IRC channel logs

<dsmith>dsmith-work: Poke

<apteryx>is there a way to parallelize fold in Guile?

<apteryx>another question! Is there a way to get the current-output-port terminal's width?

<daviid>apteryx: not exactly parallel fold, but see if you can use par-map instead

<daviid>note that it's only 'worth it' if proc is a long/costly operation ... as par-map itself has a cost ...

<apteryx>I see, thank you!

<apteryx>the algorithm records the lengths of words in a list of list

<apteryx>it's used for presenting tabulated data neatly

<apteryx>list of list are the table rows

<apteryx>list of lists*

<apteryx>it currently looks like this: https://paste.debian.net/1204411/

<apteryx>here with profiling data (not just for that bit, but the whole application, but it's definitely on the hot path, raising total execution time from about 2 to 12 s) https://paste.debian.net/1204412/

<apteryx>hmm, perhaps I'm reading that profiling data wrong, it's not clear that it's on the hot path from it.

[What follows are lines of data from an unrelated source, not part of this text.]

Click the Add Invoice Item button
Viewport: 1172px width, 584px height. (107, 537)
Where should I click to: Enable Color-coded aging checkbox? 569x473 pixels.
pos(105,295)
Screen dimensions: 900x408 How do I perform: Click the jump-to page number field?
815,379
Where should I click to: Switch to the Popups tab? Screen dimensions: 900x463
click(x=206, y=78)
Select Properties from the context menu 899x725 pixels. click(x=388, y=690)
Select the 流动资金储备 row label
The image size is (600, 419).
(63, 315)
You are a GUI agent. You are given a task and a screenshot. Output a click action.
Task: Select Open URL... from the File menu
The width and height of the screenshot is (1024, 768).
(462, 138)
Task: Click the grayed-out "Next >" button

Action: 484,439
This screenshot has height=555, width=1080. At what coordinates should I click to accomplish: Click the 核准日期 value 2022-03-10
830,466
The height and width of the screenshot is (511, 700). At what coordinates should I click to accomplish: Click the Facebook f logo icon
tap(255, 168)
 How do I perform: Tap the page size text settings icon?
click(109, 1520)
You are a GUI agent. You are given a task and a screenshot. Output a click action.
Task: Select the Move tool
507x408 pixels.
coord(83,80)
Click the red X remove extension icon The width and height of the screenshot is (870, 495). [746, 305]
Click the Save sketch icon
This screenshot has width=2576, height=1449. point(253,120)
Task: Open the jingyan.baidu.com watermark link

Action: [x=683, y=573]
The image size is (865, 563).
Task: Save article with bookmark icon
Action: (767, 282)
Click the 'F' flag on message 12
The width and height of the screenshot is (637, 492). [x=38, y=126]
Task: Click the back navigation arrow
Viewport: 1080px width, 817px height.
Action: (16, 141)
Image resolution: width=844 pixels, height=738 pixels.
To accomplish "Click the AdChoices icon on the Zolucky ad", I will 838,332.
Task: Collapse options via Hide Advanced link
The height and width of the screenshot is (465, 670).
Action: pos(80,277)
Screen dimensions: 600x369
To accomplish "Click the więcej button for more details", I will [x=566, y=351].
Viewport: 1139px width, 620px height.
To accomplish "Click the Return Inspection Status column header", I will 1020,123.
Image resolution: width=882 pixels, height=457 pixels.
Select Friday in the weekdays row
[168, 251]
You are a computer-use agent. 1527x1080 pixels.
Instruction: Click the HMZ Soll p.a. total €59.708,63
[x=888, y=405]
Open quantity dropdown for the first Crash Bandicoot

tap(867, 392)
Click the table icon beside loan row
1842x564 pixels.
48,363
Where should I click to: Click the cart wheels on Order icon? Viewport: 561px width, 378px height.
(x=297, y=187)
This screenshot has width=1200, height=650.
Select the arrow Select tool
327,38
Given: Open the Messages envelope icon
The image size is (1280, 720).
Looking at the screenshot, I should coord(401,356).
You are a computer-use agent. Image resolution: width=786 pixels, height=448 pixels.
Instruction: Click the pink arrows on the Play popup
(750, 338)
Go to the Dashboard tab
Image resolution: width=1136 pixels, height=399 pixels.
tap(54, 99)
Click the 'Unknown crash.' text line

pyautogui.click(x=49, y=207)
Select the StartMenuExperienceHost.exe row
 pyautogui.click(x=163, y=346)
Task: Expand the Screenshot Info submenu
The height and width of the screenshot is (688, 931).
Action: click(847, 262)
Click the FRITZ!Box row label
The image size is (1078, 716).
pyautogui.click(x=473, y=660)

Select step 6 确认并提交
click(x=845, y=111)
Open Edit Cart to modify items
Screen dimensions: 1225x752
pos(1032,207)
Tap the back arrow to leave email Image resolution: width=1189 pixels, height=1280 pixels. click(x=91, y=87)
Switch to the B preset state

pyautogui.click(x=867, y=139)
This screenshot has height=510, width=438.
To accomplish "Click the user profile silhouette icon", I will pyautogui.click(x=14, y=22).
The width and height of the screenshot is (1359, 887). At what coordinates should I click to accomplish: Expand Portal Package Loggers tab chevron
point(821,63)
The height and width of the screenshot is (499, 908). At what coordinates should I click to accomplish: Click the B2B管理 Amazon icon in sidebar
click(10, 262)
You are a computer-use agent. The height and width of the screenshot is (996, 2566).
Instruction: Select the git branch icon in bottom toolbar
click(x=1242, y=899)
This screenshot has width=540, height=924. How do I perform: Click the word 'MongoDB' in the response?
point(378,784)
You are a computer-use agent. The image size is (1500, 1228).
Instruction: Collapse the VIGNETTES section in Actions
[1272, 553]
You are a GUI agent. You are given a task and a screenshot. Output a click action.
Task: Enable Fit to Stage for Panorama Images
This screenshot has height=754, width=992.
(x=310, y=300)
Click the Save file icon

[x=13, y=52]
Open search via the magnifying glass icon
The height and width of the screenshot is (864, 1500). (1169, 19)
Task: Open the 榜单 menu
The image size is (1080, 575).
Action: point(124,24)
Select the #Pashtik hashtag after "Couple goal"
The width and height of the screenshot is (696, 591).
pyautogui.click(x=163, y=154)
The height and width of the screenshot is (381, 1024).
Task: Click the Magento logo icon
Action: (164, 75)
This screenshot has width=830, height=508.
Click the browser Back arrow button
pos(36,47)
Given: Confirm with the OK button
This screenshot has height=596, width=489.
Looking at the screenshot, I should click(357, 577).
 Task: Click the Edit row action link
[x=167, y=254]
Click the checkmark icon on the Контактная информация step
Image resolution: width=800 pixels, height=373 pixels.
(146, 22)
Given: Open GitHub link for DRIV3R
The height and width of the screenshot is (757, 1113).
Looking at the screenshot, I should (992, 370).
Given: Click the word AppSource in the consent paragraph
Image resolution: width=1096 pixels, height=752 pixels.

***sneek_ is now known as sneek

<apteryx>Yet another question; how can I create a string that repeats "~a\t" for N times?

<apteryx>I came up with this: https://paste.debian.net/1204414/, although it feels a far cry from Python's number_of_columns * "~a\t"

<lampilelo>why do you need this format string? can't you write a function that will create a string from real data?

<flatwhatson>what about: (string-join (map display ls) "\t")

<flatwhatson>otherwise: (apply string-append (make-list n "~a\t"))

***sneek_ is now known as sneek

<chrislck>apteryx: you'll probably want to upgrade from map/make-list/length eventually as far as possible. consider (map fn1 (map fn2 lst)) gets slow if lst is large -- it creates intermediate list. better: (map (compose fn1 fn2) lst)

<apteryx>sneek: later tell lampilo the format string is used to pretty print table columns so they all appear aligned

<sneek>Got it.

<apteryx>flatwhatson: (apply string-append (make-list n "~a\t")) that's much better than what I had, thank you.

<apteryx>chrislck: the list of rows needs to be scanned at least twice; once to discover the maximum column widths, and a second time to print the rows

<apteryx>I've tried moving the drop-right into the fold kons, but it slowed by 1 sec in my tests. Strange.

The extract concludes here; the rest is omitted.